Parsing the Command Line with Getopt::*

Programs need input, and for many programs, input begins on the command line. For example, a program to print files might be invoked as
pr -l -n -a 10:00 foo bar
pr is the name of the program; it is followed here by six arguments. The arguments are of two sorts: options and file names.

-l, -n, and -a 10:00 are options. They control the manner in which the program executes. In this case, -l tells pr to print in landscape orientation, -n tells it to print page numbers, and -a 10:00 tells it to print after 10:00. Options are sometimes called flags or switches. foo and bar are file names. pr will read these files to obtain the actual text to print.

Parsing the Command Line

In Perl, command line arguments are made available to the program in the global @ARGV array. This happens automatically: you don't have to declare anything or do anything to get them. If you wrote pr in Perl and entered the command line shown above, then at the beginning of program execution @ARGV would have six elements:
$ARGV[0]	'-l'
$ARGV[1]	'-n'
$ARGV[2]	'-a'
$ARGV[3]	'10:00'
$ARGV[4]	'foo'
$ARGV[5]	'bar'
Now the fun starts. Given @ARGV as shown, the program has to identify -l, -n, and -a as options, associate 10:00 with -a, and identify foo and bar as file names. This is called parsing the command line.

Easy to be Hard

Parsing the command line is a problem. The problem isn't that it is so hard, but rather that it is so easy: for many programs, it can be done in under 20 lines of code. Because parsing the command line seems easy, it is often not identified as a distinct function of the program. It never gets a functional specification, or a design, or even the considered attention of the programmer. This leads to many bad things:

Design by accretion

As the program evolves, parsing features are added on an ad-hoc basis.

Open code

The command line is parsed in open code, scattered across the program. The parsing code isn't contained in any subroutine, module, or class.

Non-standard interfaces

Different programs are liable to parse the command line in slightly different ways. This confuses users.

Sub-standard interfaces

Programmers tend to implement only what they need—or think they need. Features such as switch clustering, abbreviations, and help text, for example, may be omitted.

Bugs

When every program has its own parsing code, every program can have its own parsing bugs.

Duplication

You keep writing that same 50 lines of code, over and over again, in every program.

The Eightfold Path

In Perl, there is a better way. In fact, there are many better ways. In 00modlist.long.html, we find
Getopt::Declare      An easy-to-use WYSIWYG command-line parser
Getopt::EvaP         Long/short options, multilevel help          
Getopt::Long         Advanced option handling                     
Getopt::Mixed        Supports both long and short options         
Getopt::Regex        Option handling using regular expressions    
Getopt::Simple       A simplified interface to Getopt::Long       
Getopt::Std          Implements basic getopt and getopts          
Getopt::Tabular      Table-driven argument parsing with help text 
Each of these is a Perl module for parsing the command line. They have been designed, written, debugged, and encapsulated. You don't have to write them again. They support standard interfaces.

• _TASK OBJECTIVE_
Write out the Getopt command-line parsing text above, word for word, from "Sub-standard interfaces" up to and including "may be omitted.".

• _INFORMATION SUPPLIED_
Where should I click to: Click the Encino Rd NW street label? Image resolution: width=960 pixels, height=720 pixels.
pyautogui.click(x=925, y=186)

• _SOLUTION TO THE PROBLEM_
Sub-standard interfaces

Programmers tend to implement only what they need—or think they need. Features such as switch clustering, abbreviations, and help text, for example, may be omitted.